Los rosarinos miran la pantalla, pero la selección no prende

La selección no entusiasma y eso se notó en zona sur, donde el partido se proyectó en pantalla gigante. No hay feeling.

Lunes 24 de Junio de 2019

No prende. La selección argentina de fútbol está lejos de tener ese imán de otros tiempos, pese a que el hincha argentino es optimista por naturaleza y alcanza con que le prendan una pantalla para tentarse de fanatismo. Ayer, el parque Héroes de Malvinas (ex batallón 121) fue una muestra de eso. Allí mismo, en las espaldas de lo que se está erigiendo como una pieza cultural enorme, como es el Museo del Deporte de Santa Fe, los vecinos aprovecharon la posibilidad de ver Argentina-Qatar, por la 3ª fecha de la fase de grupos de Copa América y disfrutaron al aire libre en una tarde que poco a poco se puso amenazante desde el cielo. Y que arrancó con entusiasmo pero también mutó a gris por el flojo desempeño de la selección.

El domingo "pintó" cálido y por eso los tradicionales habitués de esa parte de la ciudad "rescataron" mesitas y reposeras y poblaron el parque y se dispusieron ante la pantalla. Pero vale decirlo, pocos se movilizaron de sus casas exclusivamente para ver al equipo nacional. Sólo que estando allí, con la pantalla en alta definición, la propuesta era irrechazable. De hecho, así lo hacían saber los vendedores. El parque ni se llenó y menos se desbordó por la selección. El parque es así los domingos con buen clima.
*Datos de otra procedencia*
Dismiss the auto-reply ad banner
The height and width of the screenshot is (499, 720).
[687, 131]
Entonces, los más chiquitos revoloteaban libremente con la pelota y los más grandes, mate mediante, ponían atención al partido. Rápidamente llegó el gol de Lautaro Martínez, a los 3', y los más enfervorizados (y optimistas) se animaron a gritarlo con los puños en alto. De otro sector provenía algún que otro aplauso.

En cuanto el equipo de Scaloni tomó unos minutos de dominio, se vio a la gente más expectante, por supuesto, con dos claros favoritos en cancha. El, Lionel, el capitán cuyo apellido se multiplica en las camisetas de chicos y grandes, y otro más cercano, Lo Celso. Los "dale Monito" que se escuchaban daban cuenta de ese vínculo casi confianzudo de los hinchas canallas con su última gran joya.
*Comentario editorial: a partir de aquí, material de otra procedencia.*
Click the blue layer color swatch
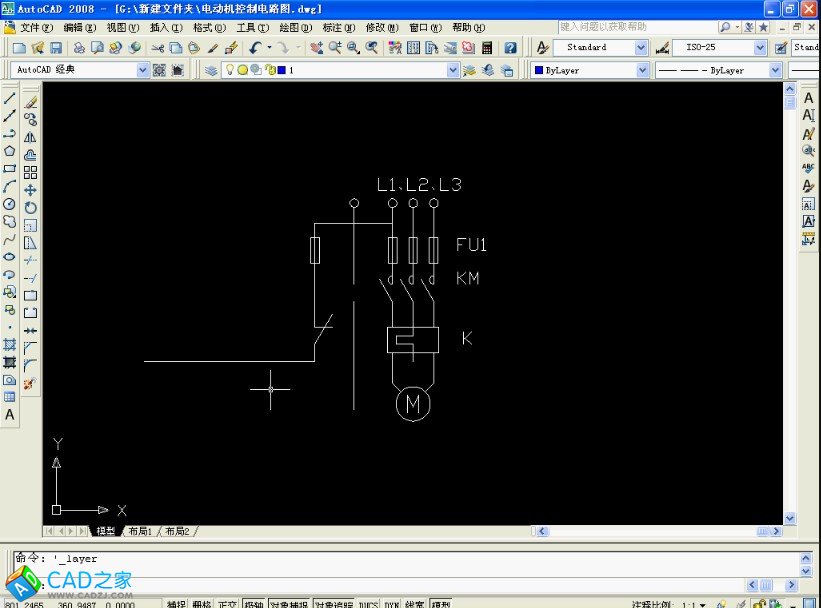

Algunos vecinos optaron por la reposera, otros por los bancos de cemento, la mayoría por recostarse en el césped en los que los buzos enrrollados o las pelotas más o menos desinfladas eran un buen soporte, tipo sillón cama.

Los arranques de Lo Celso, Messi, Lautaro y el Kun Agüero parecían ser causales de un color más intenso para la tarde, por fuera de los pirulines, el pororó o los mismísimos copos de nieve. Pero no. Poco a poco, como el azúcar se disuelve en los palitos, así se desvanecían las ilusiones de un buen partido. Pese a ir ganando, al final del primer tiempo muchos vecinos se levantaron, plegaron las reposeras y volvieron a casa. El cielo se ponía espeso y el encuentro no motivaba más.

La segunda etapa no fue menos peor, se quedaron los más optimistas, los que se entusiasman sólo porque eso que está ahí es fútbol. Pero tan malo fue lo de la albiceleste que todavía hay hinchas que se tapan la cara tratando de entender cómo Leo Messi, el que creció a cinco cuadras de ese predio, haya fallado un gol increíble. Es cierto, quedó un festejo con el gol de Agüero y el 2 a 0. Pero la selección no prende. A veces gana, pero no prende.